Но тут ударил первый выстрел. Сквозь выщипанный по листочку на уровне глаз кустарник Соколов хорошо видел, как позади башни головного немецкого танка пшикнул серый глубок пыли и дыма. Тут же взвились языки пламени, громко ударил взрыв, и в небо над танком взметнулся огненный столб – 152-миллиметровый снаряд сделал свое дело, угодив в мотор фашистской машине. Остальные танки на миг замерли, выбросив клубы дыма. Командиры, торчавшие до этого по пояс из башен, поспешно спустились вниз и захлопнули люки.
Из засады грянул второй выстрел. Один из «Тигров» в середине колонны вздрогнул всей своей массой и окутался серым дымом.
Чуда не случилось, немцы не повернули назад, не поняли, что нарвались на засаду. А может быть, они это нападение и не восприняли как засаду. Может быть, они расценили его как случайную стычку с небольшими силами русских.

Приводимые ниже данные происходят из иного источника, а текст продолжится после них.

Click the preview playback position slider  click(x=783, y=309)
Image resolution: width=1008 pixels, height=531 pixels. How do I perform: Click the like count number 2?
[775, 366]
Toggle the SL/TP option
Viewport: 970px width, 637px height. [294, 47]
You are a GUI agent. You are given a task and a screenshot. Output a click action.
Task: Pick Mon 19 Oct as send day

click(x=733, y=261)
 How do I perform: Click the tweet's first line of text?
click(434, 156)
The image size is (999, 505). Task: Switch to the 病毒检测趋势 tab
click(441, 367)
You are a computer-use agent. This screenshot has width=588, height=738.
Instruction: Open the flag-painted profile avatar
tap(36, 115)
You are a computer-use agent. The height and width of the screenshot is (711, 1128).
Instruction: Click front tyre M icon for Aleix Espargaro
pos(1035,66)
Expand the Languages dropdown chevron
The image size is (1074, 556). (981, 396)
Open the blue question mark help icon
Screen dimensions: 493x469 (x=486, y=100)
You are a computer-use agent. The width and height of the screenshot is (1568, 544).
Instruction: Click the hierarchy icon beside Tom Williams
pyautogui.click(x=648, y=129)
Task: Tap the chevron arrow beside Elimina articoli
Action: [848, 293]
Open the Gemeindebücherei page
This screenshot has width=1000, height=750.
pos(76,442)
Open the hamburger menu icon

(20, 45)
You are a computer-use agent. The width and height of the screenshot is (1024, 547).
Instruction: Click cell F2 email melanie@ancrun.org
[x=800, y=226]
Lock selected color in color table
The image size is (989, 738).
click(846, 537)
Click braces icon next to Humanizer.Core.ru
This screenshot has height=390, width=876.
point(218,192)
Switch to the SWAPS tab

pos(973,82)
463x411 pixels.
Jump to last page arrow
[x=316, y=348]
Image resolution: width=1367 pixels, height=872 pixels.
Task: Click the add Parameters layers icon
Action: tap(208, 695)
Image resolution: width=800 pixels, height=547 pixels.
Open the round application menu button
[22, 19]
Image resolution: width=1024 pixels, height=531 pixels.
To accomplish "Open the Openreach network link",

Огибая подбитых собратьев, танки пошли вперед по дороге, набирая скорость. Башни не вращались из стороны в сторону в поисках цели. Они дружно повернулись вправо – туда, где на расстоянии прямого выстрела стояли замаскированные самоходки. Выстрелы орудий такого калибра даже днем заметить легко. Еще по выстрелу, и немцы будут точно знать, где стоят советские машины.
– А вот хрен вам! – послышался в шлемофоне голос Логунова. – Как вам это понравится, засранцы?
Над головой Соколова со звонким гулом ударила пушка. Болванка угодила «Тигру» в правую гусеницу, сорвав крыло. Искрами срикошетил бронебойный снаряд. Но танк не остановился, хотя экипаж наверняка ощутил попадание.
Теперь бы им еще догадаться, что обстрел ведется не с одной стороны, а с двух… «Догадайтесь, испугайтесь! – мысленно со злостью призывал их Соколов. – Вы же не дурачки, вы опытные вояки! Догадайтесь, что это засада, поверните назад!»
И немцы догадались. Танки стали разворачиваться в атакующий строй, колонна сломалась.
Следующим снарядом Логунов все же угодил в ведущий каток «Тигра», и тот закрутился на месте. Еще один выстрел самоходки. Эффект ужасающий – с немецкого танка сорвало башню и отбросило в сторону. Потом из танка вырвался страшный сноп пламени – детонировали снаряды. Еще один танк развернулся на позиции самоходок и тут же получил снаряд в лобовую броню. Машина встала, из люков потянуло легким дымком.
Пять машин подбито. Соколов еле сдерживал радость. Если так пойдет и дальше… Но самоходкам надо уходить.
– Логунов, еще выстрел, и меняем позицию, – крикнул лейтенант по ТПУ.
– Пусть самоходки уходят! Немцы к ним пошли – не боятся или терять им нечего. Без самоходок нам крышка, пусть уходят!
– Да уйдут они, уйдут, – отозвался Соколов, берясь за рычаги и готовясь тронуться с поворотом вправо. – У них приказ был: сделать два выстрела и уходить.
Пушка выстрелила еще раз, но «Тигр» не остановился, продолжил идти полным ходом к лесу. Соколов выругался и развернул «Зверобоя» на месте. Толчок, и машина пошла вперед, прячась за кустами.